Parameters:: x (InputParam) – Streamwise loations to calculate this property.
Returns:: Derivative of inviscid edge velocity.
Return type:: numpy.ndarray
Raises:: TypeError – When velocity parameters have not been set.

property nu: float: Kinematic viscosity used for the solution. Must be greater than zero.

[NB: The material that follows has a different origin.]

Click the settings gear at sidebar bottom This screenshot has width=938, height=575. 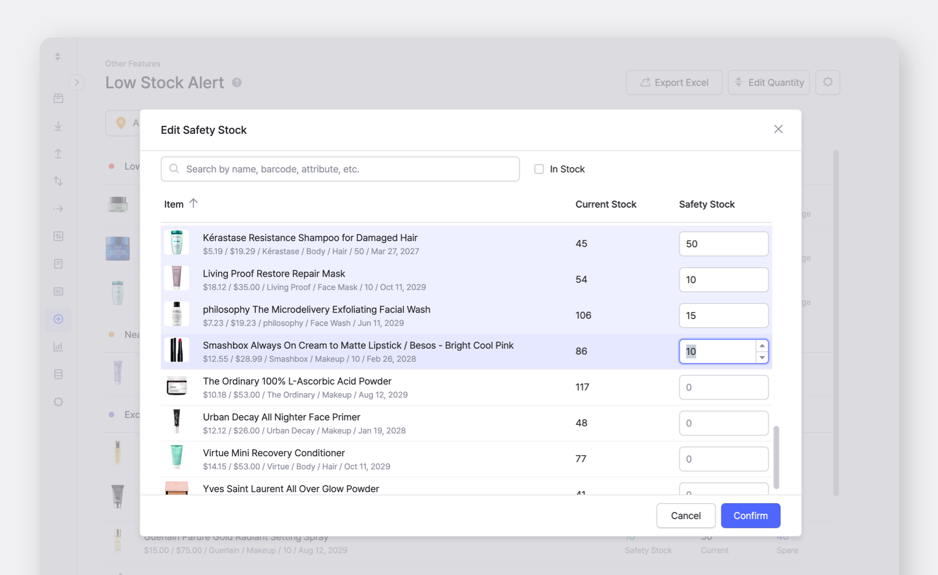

set_initial_condition(ic)

Set the initial conditions for solver.

Parameters:: ic (InitialCondition) – Desired initial condition.
Return type:: None

set_velocity(u_e, du_e=None, d2u_e=None)

Set the edge velocity relations.

There are a number of different ways to set the velocity relation and its derivatives. See class definition for details.

Parameters:

u_e (2-tuple of array-like, scalar, or function-like) – Representation of the edge velocity to be used in analysis
du_e (None, 2-tuple of array-like, or function-like, optional) – Representation of the first derivative of the edge velocity to be used in analysis. The default is None.
d2u_e (None or function-like, optional) – Representation of the second derivative of the edge velocity to be used in analysis. The default is None.

Raises:

ValueError – When configuration parameter is invalid (see message).

Return type:

None

solve(x0, x_end, term_event=None)

Solve the ODE associated with particular IBL method.

This sets up the ODE solver using specific information from the child class and then runs the ODE solver to completion or termination because a termination event was triggered.

Parameters:

x0 (float) – Location to start integration.
x_end (float) – Location to end integration.
term_event (List based on TermEvent, optional) – User events that can terminate the integration process before the end location of the integration is reached. The default is None.

Returns:

Information associated with the integration process.

Return type:

IntegrationResult

Raises:

TypeError – When solution parameters have not been set.

u_e(x)

Return the inviscid edge velocity at specified location(s).

Parameters:: x (InputParam) – Streamwise loations to calculate this property.
Returns:: Inviscid edge velocity.
Return type:: numpy.ndarray
Raises:: TypeError – When velocity parameters have not been set.